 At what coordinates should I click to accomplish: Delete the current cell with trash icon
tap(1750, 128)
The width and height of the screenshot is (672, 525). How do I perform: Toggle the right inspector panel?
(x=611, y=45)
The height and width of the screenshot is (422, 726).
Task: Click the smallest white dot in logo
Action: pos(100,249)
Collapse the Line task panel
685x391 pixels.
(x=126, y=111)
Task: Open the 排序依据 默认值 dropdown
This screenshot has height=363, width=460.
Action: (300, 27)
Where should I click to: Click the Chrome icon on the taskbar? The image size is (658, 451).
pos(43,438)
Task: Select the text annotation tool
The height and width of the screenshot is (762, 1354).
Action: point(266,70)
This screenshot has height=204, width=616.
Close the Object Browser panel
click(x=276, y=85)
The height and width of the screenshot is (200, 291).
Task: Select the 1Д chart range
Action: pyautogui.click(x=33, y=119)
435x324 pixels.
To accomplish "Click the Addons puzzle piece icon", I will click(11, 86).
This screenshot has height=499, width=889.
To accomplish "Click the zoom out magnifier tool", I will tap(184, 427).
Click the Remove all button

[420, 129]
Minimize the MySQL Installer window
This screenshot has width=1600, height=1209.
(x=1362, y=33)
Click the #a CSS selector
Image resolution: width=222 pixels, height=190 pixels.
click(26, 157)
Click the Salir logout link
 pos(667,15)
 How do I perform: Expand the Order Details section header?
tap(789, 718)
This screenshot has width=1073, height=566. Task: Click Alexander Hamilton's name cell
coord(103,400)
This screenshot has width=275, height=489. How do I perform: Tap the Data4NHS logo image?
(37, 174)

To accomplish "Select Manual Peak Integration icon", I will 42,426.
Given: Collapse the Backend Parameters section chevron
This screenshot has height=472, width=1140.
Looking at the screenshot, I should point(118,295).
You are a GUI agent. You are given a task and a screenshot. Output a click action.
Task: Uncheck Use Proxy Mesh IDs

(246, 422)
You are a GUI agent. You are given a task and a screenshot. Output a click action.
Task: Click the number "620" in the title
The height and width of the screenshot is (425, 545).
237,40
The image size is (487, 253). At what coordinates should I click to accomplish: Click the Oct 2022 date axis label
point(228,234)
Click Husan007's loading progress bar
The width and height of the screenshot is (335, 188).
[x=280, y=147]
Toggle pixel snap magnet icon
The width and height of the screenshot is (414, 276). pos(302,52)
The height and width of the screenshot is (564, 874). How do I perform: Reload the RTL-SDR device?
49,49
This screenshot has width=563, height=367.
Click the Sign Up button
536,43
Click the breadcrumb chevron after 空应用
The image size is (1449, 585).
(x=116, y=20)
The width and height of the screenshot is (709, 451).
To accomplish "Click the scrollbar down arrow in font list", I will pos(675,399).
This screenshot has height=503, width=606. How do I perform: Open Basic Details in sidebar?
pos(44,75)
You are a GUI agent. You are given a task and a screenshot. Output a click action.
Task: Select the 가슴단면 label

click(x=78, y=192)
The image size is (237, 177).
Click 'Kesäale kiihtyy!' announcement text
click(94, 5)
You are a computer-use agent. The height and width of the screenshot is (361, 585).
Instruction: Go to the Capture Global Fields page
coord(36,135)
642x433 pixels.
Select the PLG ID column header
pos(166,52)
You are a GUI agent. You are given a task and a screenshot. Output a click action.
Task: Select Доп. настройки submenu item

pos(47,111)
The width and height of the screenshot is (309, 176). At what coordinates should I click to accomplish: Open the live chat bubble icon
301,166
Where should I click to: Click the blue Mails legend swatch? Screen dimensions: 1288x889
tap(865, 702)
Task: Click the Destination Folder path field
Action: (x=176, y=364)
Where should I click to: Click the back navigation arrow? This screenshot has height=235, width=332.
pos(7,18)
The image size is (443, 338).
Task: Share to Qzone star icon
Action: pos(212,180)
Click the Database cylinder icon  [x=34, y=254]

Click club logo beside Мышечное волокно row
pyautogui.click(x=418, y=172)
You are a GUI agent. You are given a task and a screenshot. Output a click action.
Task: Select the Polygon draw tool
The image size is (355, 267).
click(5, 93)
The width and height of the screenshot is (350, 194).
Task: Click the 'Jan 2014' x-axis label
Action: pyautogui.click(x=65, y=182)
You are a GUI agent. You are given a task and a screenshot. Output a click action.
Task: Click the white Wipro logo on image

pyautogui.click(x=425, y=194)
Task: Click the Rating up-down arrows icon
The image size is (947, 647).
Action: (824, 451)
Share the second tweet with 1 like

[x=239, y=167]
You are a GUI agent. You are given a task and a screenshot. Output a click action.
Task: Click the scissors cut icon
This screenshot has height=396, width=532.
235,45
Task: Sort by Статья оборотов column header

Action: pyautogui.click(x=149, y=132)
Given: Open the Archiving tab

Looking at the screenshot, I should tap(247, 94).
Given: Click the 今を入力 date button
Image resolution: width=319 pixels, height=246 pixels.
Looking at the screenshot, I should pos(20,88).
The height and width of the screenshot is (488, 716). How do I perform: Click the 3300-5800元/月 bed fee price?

**Activity:**
Each line of the data above is to be duplicated exactly.

**Written solution:**
 At what coordinates should I click to accomplish: Delete the current cell with trash icon
tap(1750, 128)
The width and height of the screenshot is (672, 525). How do I perform: Toggle the right inspector panel?
(x=611, y=45)
The height and width of the screenshot is (422, 726).
Task: Click the smallest white dot in logo
Action: pos(100,249)
Collapse the Line task panel
685x391 pixels.
(x=126, y=111)
Task: Open the 排序依据 默认值 dropdown
This screenshot has height=363, width=460.
Action: (300, 27)
Where should I click to: Click the Chrome icon on the taskbar? The image size is (658, 451).
pos(43,438)
Task: Select the text annotation tool
The height and width of the screenshot is (762, 1354).
Action: point(266,70)
This screenshot has height=204, width=616.
Close the Object Browser panel
click(x=276, y=85)
The height and width of the screenshot is (200, 291).
Task: Select the 1Д chart range
Action: pyautogui.click(x=33, y=119)
435x324 pixels.
To accomplish "Click the Addons puzzle piece icon", I will click(11, 86).
This screenshot has height=499, width=889.
To accomplish "Click the zoom out magnifier tool", I will tap(184, 427).
Click the Remove all button

[420, 129]
Minimize the MySQL Installer window
This screenshot has width=1600, height=1209.
(x=1362, y=33)
Click the #a CSS selector
Image resolution: width=222 pixels, height=190 pixels.
click(26, 157)
Click the Salir logout link
 pos(667,15)
 How do I perform: Expand the Order Details section header?
tap(789, 718)
This screenshot has width=1073, height=566. Task: Click Alexander Hamilton's name cell
coord(103,400)
This screenshot has width=275, height=489. How do I perform: Tap the Data4NHS logo image?
(37, 174)

To accomplish "Select Manual Peak Integration icon", I will 42,426.
Given: Collapse the Backend Parameters section chevron
This screenshot has height=472, width=1140.
Looking at the screenshot, I should point(118,295).
You are a GUI agent. You are given a task and a screenshot. Output a click action.
Task: Uncheck Use Proxy Mesh IDs

(246, 422)
You are a GUI agent. You are given a task and a screenshot. Output a click action.
Task: Click the number "620" in the title
The height and width of the screenshot is (425, 545).
237,40
The image size is (487, 253). At what coordinates should I click to accomplish: Click the Oct 2022 date axis label
point(228,234)
Click Husan007's loading progress bar
The width and height of the screenshot is (335, 188).
[x=280, y=147]
Toggle pixel snap magnet icon
The width and height of the screenshot is (414, 276). pos(302,52)
The height and width of the screenshot is (564, 874). How do I perform: Reload the RTL-SDR device?
49,49
This screenshot has width=563, height=367.
Click the Sign Up button
536,43
Click the breadcrumb chevron after 空应用
The image size is (1449, 585).
(x=116, y=20)
The width and height of the screenshot is (709, 451).
To accomplish "Click the scrollbar down arrow in font list", I will pos(675,399).
This screenshot has height=503, width=606. How do I perform: Open Basic Details in sidebar?
pos(44,75)
You are a GUI agent. You are given a task and a screenshot. Output a click action.
Task: Select the 가슴단면 label

click(x=78, y=192)
The image size is (237, 177).
Click 'Kesäale kiihtyy!' announcement text
click(94, 5)
You are a computer-use agent. The height and width of the screenshot is (361, 585).
Instruction: Go to the Capture Global Fields page
coord(36,135)
642x433 pixels.
Select the PLG ID column header
pos(166,52)
You are a GUI agent. You are given a task and a screenshot. Output a click action.
Task: Select Доп. настройки submenu item

pos(47,111)
The width and height of the screenshot is (309, 176). At what coordinates should I click to accomplish: Open the live chat bubble icon
301,166
Where should I click to: Click the blue Mails legend swatch? Screen dimensions: 1288x889
tap(865, 702)
Task: Click the Destination Folder path field
Action: (x=176, y=364)
Where should I click to: Click the back navigation arrow? This screenshot has height=235, width=332.
pos(7,18)
The image size is (443, 338).
Task: Share to Qzone star icon
Action: pos(212,180)
Click the Database cylinder icon  [x=34, y=254]

Click club logo beside Мышечное волокно row
pyautogui.click(x=418, y=172)
You are a GUI agent. You are given a task and a screenshot. Output a click action.
Task: Select the Polygon draw tool
The image size is (355, 267).
click(5, 93)
The width and height of the screenshot is (350, 194).
Task: Click the 'Jan 2014' x-axis label
Action: pyautogui.click(x=65, y=182)
You are a GUI agent. You are given a task and a screenshot. Output a click action.
Task: Click the white Wipro logo on image

pyautogui.click(x=425, y=194)
Task: Click the Rating up-down arrows icon
The image size is (947, 647).
Action: (824, 451)
Share the second tweet with 1 like

[x=239, y=167]
You are a GUI agent. You are given a task and a screenshot. Output a click action.
Task: Click the scissors cut icon
This screenshot has height=396, width=532.
235,45
Task: Sort by Статья оборотов column header

Action: pyautogui.click(x=149, y=132)
Given: Open the Archiving tab

Looking at the screenshot, I should tap(247, 94).
Given: Click the 今を入力 date button
Image resolution: width=319 pixels, height=246 pixels.
Looking at the screenshot, I should pos(20,88).
The height and width of the screenshot is (488, 716). How do I perform: Click the 3300-5800元/月 bed fee price?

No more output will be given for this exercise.